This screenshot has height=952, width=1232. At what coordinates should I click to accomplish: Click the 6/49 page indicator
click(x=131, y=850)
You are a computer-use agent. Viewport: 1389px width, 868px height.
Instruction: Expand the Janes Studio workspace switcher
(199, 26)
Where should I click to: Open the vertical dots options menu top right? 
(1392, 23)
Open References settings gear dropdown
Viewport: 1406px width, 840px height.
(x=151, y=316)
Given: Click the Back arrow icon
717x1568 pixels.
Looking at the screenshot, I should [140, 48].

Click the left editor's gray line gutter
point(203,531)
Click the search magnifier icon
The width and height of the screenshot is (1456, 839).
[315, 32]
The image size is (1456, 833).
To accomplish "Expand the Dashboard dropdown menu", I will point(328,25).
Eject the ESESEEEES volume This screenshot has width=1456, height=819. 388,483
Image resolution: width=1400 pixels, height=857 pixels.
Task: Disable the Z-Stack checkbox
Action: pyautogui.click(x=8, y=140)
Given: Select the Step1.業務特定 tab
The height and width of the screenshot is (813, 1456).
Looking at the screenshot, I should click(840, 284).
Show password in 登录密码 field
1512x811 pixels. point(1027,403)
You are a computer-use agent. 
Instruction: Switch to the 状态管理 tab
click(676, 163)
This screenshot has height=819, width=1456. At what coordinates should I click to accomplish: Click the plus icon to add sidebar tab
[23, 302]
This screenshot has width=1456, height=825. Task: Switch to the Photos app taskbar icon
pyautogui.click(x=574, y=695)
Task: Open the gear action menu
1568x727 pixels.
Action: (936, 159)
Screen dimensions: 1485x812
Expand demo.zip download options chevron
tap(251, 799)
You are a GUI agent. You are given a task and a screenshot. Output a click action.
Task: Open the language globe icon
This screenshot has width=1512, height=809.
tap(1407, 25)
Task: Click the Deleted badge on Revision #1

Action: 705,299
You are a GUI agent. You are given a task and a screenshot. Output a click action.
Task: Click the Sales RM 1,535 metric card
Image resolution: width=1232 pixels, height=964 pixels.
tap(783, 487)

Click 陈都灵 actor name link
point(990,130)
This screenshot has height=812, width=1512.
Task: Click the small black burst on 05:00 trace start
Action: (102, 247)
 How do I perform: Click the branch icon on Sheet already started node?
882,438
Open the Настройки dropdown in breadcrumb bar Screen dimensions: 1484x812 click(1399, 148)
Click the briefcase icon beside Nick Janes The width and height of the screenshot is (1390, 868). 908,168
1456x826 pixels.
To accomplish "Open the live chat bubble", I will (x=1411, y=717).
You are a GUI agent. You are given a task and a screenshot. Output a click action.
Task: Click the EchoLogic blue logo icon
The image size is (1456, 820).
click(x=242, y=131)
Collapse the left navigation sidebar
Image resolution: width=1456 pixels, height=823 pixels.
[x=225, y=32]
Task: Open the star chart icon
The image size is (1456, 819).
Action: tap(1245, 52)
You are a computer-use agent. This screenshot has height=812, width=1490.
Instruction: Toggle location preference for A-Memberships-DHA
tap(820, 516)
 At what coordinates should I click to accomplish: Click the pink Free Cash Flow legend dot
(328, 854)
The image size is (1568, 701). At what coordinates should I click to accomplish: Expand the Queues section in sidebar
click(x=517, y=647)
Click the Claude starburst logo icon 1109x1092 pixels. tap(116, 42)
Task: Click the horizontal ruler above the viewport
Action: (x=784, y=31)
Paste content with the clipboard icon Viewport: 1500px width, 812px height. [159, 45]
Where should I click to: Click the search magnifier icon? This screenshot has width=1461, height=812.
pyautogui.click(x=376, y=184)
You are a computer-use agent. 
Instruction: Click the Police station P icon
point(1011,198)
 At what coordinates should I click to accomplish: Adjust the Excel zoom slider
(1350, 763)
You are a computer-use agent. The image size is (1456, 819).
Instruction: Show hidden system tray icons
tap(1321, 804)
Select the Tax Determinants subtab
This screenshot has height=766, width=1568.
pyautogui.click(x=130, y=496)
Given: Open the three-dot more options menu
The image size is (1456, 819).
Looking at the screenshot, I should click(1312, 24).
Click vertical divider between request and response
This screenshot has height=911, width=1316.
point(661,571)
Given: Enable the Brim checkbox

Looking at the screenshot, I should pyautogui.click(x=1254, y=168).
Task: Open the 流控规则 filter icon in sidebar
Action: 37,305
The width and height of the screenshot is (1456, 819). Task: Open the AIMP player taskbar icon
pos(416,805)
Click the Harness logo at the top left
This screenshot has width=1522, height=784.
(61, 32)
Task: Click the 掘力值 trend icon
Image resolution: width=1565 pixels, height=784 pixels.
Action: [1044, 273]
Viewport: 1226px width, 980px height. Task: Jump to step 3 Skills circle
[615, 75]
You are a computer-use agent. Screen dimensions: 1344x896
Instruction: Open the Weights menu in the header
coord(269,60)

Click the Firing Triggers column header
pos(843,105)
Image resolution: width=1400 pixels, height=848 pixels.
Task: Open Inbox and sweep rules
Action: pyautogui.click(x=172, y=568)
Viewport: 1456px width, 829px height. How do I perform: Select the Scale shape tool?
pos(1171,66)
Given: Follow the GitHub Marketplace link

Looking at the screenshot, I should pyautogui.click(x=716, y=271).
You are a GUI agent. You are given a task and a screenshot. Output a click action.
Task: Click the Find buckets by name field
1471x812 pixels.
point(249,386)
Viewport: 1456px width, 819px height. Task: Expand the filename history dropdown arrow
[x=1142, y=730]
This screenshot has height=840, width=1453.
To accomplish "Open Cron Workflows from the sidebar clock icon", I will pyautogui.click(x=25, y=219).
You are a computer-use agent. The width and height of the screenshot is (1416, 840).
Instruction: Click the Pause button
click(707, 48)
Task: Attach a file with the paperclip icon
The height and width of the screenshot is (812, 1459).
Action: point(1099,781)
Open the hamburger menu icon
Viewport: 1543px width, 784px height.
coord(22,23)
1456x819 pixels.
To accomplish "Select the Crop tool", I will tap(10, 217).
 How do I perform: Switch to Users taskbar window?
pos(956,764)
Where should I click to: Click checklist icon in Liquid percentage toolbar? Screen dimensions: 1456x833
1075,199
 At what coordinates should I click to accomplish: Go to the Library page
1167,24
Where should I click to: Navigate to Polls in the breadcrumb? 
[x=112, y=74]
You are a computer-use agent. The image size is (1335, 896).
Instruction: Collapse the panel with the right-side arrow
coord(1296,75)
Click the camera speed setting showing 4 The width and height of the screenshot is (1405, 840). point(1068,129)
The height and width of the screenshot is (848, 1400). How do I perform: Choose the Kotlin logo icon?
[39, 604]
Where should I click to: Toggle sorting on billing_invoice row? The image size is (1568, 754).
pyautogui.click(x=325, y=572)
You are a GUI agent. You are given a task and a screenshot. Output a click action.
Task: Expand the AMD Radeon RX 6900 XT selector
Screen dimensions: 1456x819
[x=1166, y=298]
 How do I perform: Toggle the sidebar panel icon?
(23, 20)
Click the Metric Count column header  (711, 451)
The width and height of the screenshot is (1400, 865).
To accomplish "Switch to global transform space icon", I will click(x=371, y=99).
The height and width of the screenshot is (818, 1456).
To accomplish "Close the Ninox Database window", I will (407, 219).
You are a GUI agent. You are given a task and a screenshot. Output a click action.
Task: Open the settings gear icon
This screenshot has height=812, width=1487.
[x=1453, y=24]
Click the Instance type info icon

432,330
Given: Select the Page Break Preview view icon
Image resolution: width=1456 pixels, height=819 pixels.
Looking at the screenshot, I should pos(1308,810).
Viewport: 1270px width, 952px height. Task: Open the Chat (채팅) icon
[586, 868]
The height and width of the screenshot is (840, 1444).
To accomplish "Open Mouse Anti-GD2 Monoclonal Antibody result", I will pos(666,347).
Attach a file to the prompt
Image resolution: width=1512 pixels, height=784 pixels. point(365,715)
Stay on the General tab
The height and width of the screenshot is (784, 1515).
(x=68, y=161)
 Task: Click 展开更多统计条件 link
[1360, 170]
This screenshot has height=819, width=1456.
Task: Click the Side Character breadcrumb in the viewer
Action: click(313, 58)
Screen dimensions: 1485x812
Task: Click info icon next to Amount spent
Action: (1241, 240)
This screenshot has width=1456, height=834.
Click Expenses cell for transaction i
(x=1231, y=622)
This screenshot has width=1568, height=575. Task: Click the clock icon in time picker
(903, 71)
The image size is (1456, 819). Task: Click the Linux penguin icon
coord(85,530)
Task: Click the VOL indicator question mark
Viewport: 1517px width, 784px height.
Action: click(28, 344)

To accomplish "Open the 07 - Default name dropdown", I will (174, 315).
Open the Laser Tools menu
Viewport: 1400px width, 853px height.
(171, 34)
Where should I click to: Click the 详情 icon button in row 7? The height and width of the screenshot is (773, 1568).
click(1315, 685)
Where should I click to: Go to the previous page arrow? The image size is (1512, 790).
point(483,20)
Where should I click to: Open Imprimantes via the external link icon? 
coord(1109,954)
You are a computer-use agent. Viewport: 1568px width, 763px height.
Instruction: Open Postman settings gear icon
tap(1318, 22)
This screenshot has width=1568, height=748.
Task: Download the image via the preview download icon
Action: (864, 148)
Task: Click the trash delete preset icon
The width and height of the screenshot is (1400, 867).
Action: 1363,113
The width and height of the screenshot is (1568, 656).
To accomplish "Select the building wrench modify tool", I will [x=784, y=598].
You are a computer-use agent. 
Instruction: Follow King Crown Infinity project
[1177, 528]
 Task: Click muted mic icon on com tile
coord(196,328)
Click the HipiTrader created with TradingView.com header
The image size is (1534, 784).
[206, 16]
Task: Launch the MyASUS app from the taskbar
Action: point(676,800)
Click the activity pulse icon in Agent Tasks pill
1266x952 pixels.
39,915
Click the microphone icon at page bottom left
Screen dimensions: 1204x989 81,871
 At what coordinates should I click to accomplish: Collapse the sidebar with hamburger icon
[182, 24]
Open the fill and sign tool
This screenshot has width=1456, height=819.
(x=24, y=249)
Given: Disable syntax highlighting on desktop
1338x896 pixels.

* [Directions for this task]: Lines holding "computer" in the material above: report their number and nothing else.

* [Answer box]: 10